Post by Russell Marks
Re: the change description, I think the speedup applies generally to
all methods - I haven't modified the inflate code itself aside from
changing some readbits calls to rdbybits. Similarly for the CRC, I
believe that's calculated for all methods. But that's nitpicking
really, and it's true that my speed testing has been focused
exclusively on the deflate method - using a test zip containing the
previous unzip source and binaries. :-)
My bad - I'll adjust the text accordingly. If you have a GitHub account
you can also use the web interface to edit files in the repository then
submit them as a change-request (commit changes). You're welcome
to try this if you wish!
Post by Russell Marks
I've been working on another small speedup, it's 9% faster than
UNZIP153 on that test zip so far, by using a separate small
read-one-bit routine and table-based final byte unrolling for
rdbybits. But this isn't exactly a massive improvement so I'll give it
a little while and see if I can think of anything else before posting
more. (For example I can't help thinking the RRD instruction ought to
be usable somehow, I'm just not sure how exactly.)
I wonder, would it be reasonable to use a macro in unzip? And if so,
what sort of syntax is accepted by the appropriate assemblers? I'm
I use ZSM4 natively (Hector Peraza's Z80/Z180/Z280 Macro Assembler)
and this is fully compatible with the Microsoft M80 Macro Assembler.
Documentation is at -

https://github.com/hperaza/ZSM4/blob/master/docs/zsm4.pdf

Other asssemblers (such as the SLR ones) or cross-compilation may need
tweaks. I tend to use SIMH AltairZ80 on my Mac then push the binaries
via Kermit or XMODEM to my various real hardware (S-100, Z180, Z280, etc) to
test.
Post by Russell Marks
;
; rd1bit - faster version which reads a single bit only
;
ld hl,(bitbuf) ; keep bitbuf in L, bleft in H
rd1blp: dec h
jp p,rd1b1 ; skip if new byte not needed yet
call getbyte
ld l,a ; new bitbuf
ld h,7 ; 8 bits left, pre-dec'd
rd1b1: xor a
rr l
ld (bitbuf),hl ; update bitbuf/bleft
ld h,a ; A still zero
rla ; return bit in HL and A
ld l,a
ret
For the times when that doesn't need to read a new byte, it takes 97
cycles total if you include the original CALL to the routine. Using a
macro to remove the CALL/RET overhead it would take 70, which would be
a fair bit quicker (no pun intended) and might be worth the extra 80
bytes total for the four places it's used. But if assembler syntax
varies for macros, I suppose it could be more trouble than it's worth.
Bear in mind that implementations on Z80 compatible enhanced
processors (e.g. the Z180 and Z280 or the ZX Spectrum Next FPGA)
have different cycle times (shorter).

I'm all for squeezing performance out of things.

Tony
Martin
2020-10-17 05:52:01 UTC
Permalink
Post by Tony Nicholson
[snip]
Post by Russell Marks
https://github.com/agn453/UNZIP-CPM-Z80/blob/master/unzip/unzip153.lbr?raw=true
I've always done the right-click and Save link as... with my various web
browsers - but I'll add this to the README for the next update.
----------
**Task objective**.
Answer these questions about the forum thread on speeding up unzip:
1. How much faster than UNZIP153 is the new speedup on the test zip so far?
2. Which assembler is ZSM4 said to be fully compatible with?
3. How many cycles would the single-bit read take if a macro removed the CALL/RET overhead?
The lines after this forum thread are separate material.

**Given data**.
----------
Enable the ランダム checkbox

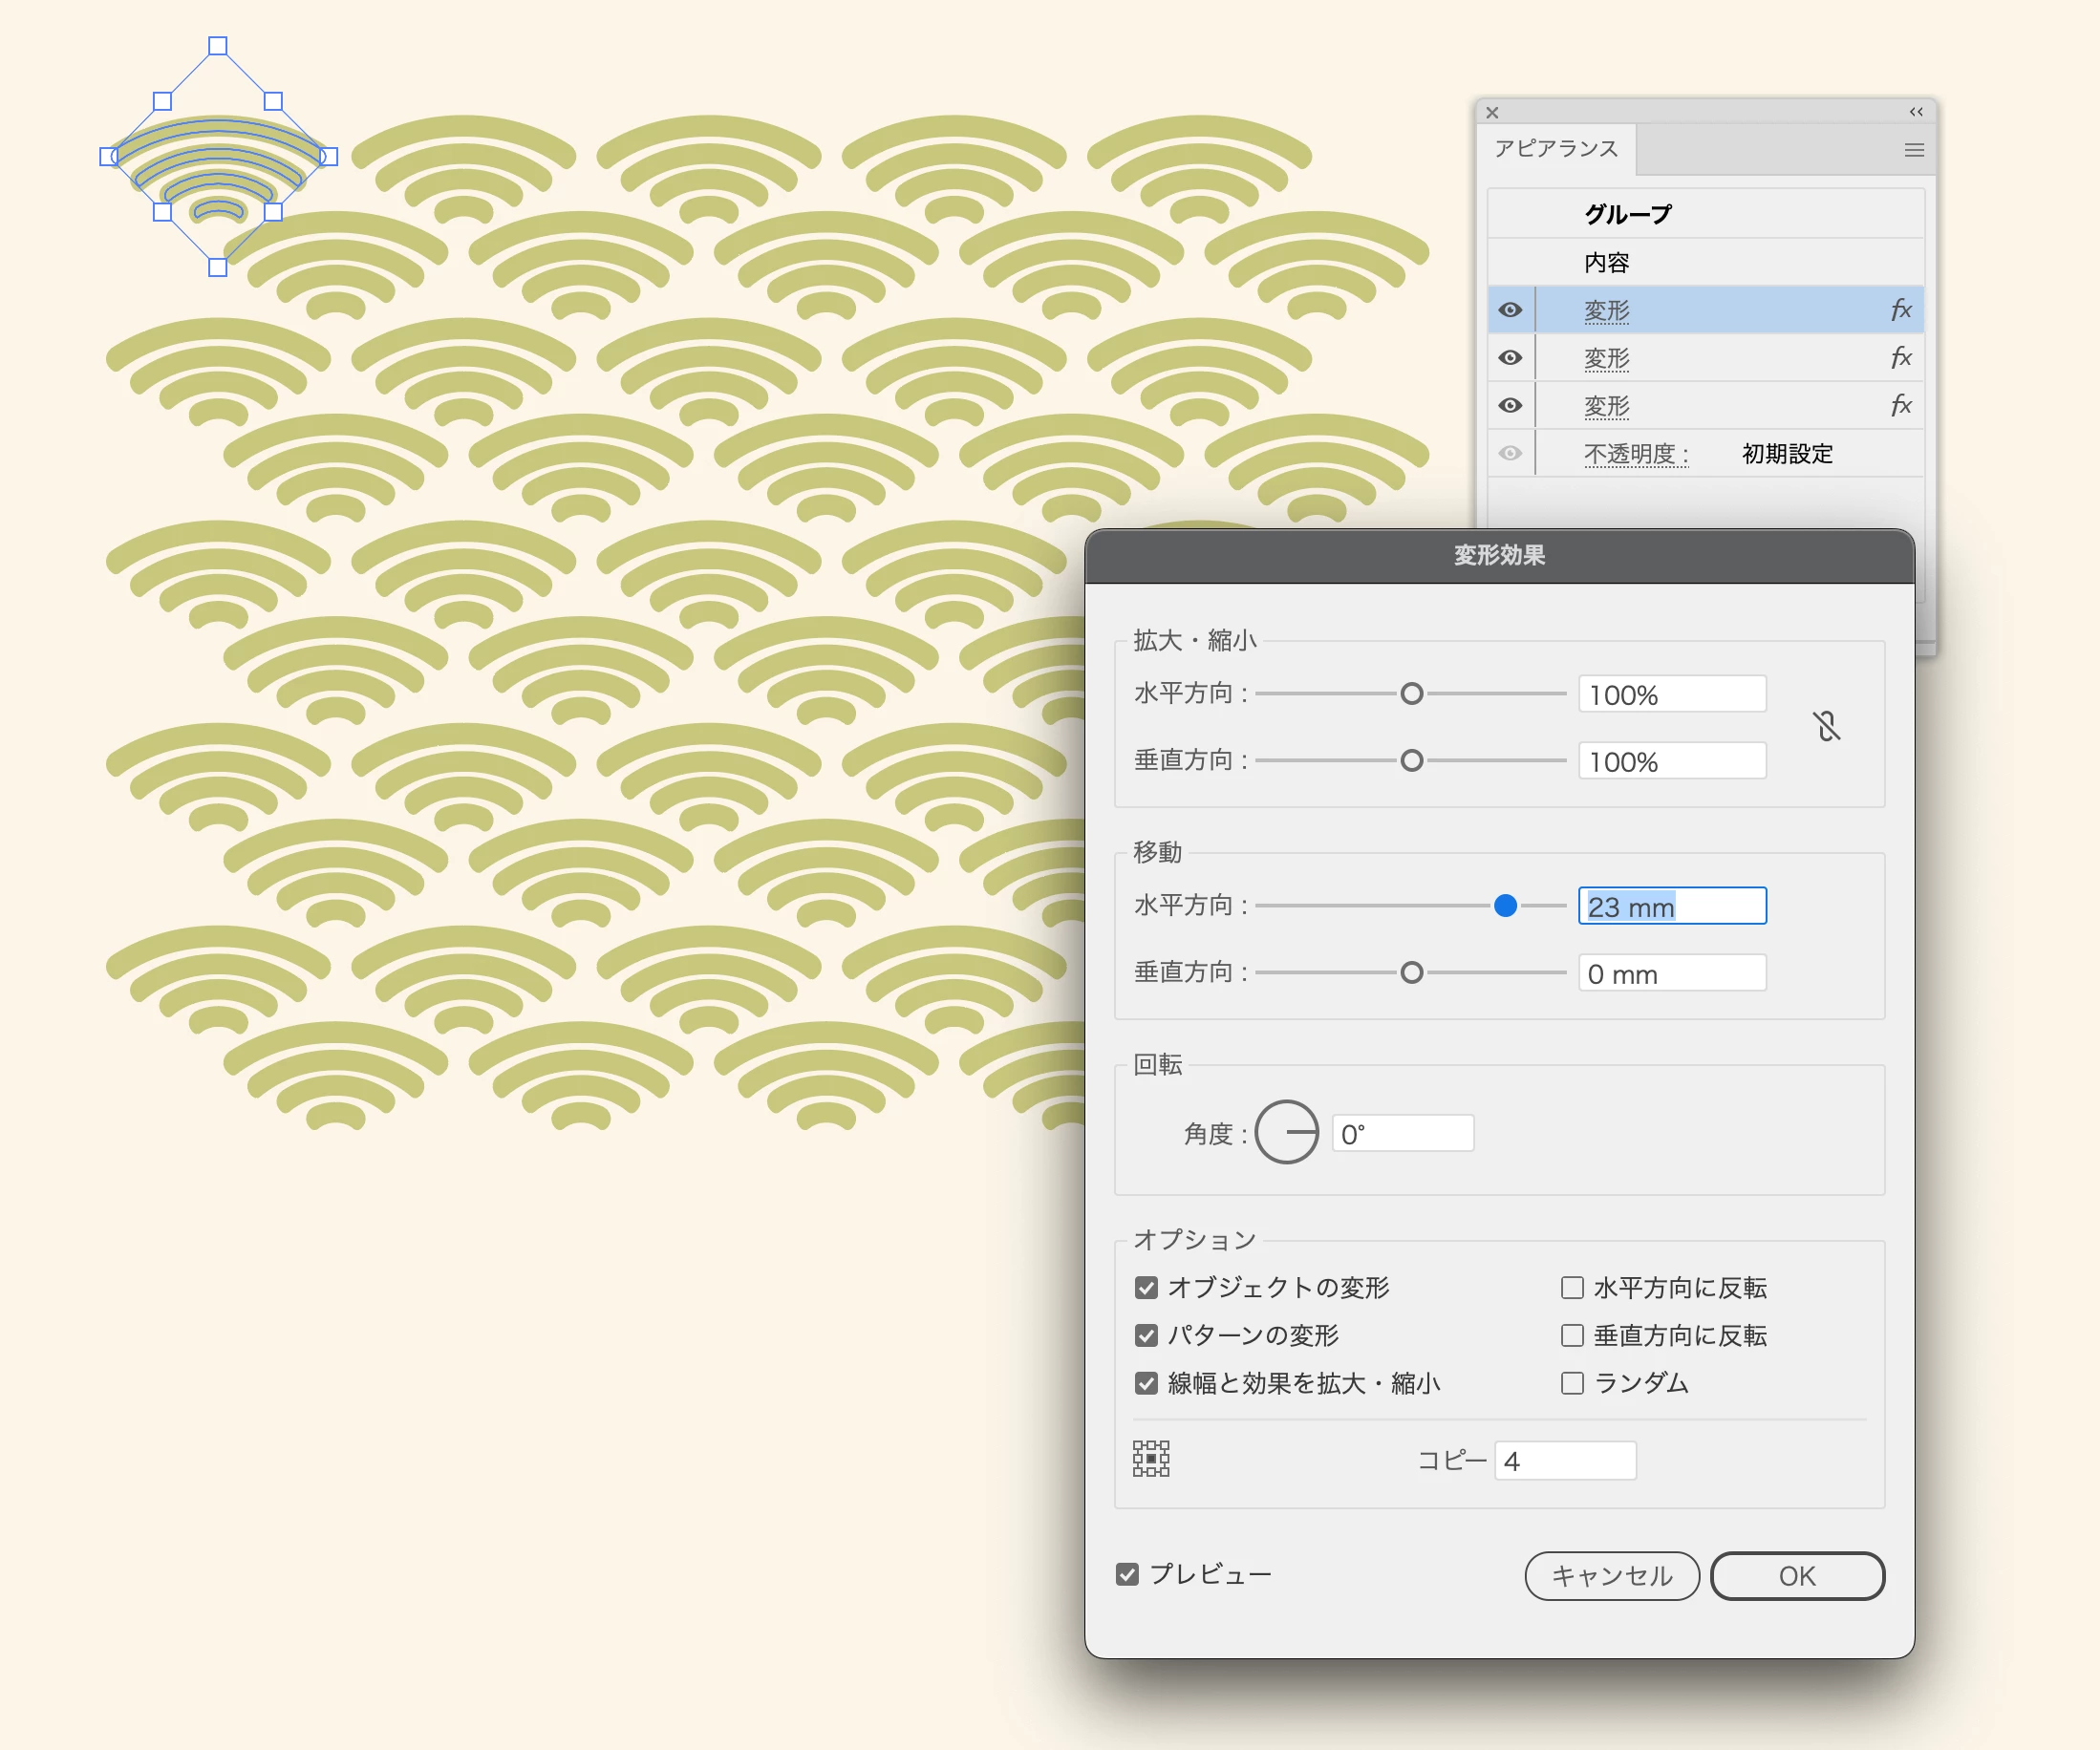click(x=1572, y=1383)
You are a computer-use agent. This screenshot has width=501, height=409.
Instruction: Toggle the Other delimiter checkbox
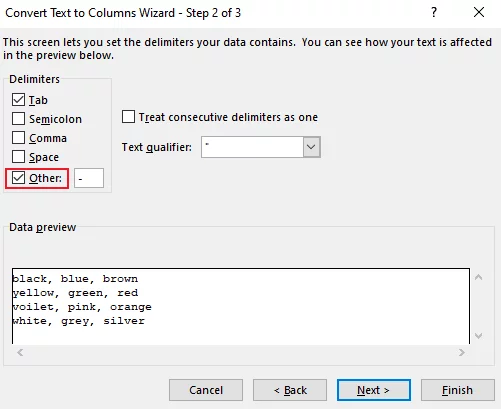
----------
**Finished task**.
1. 9% faster
2. The Microsoft M80 Macro Assembler
3. 70 cycles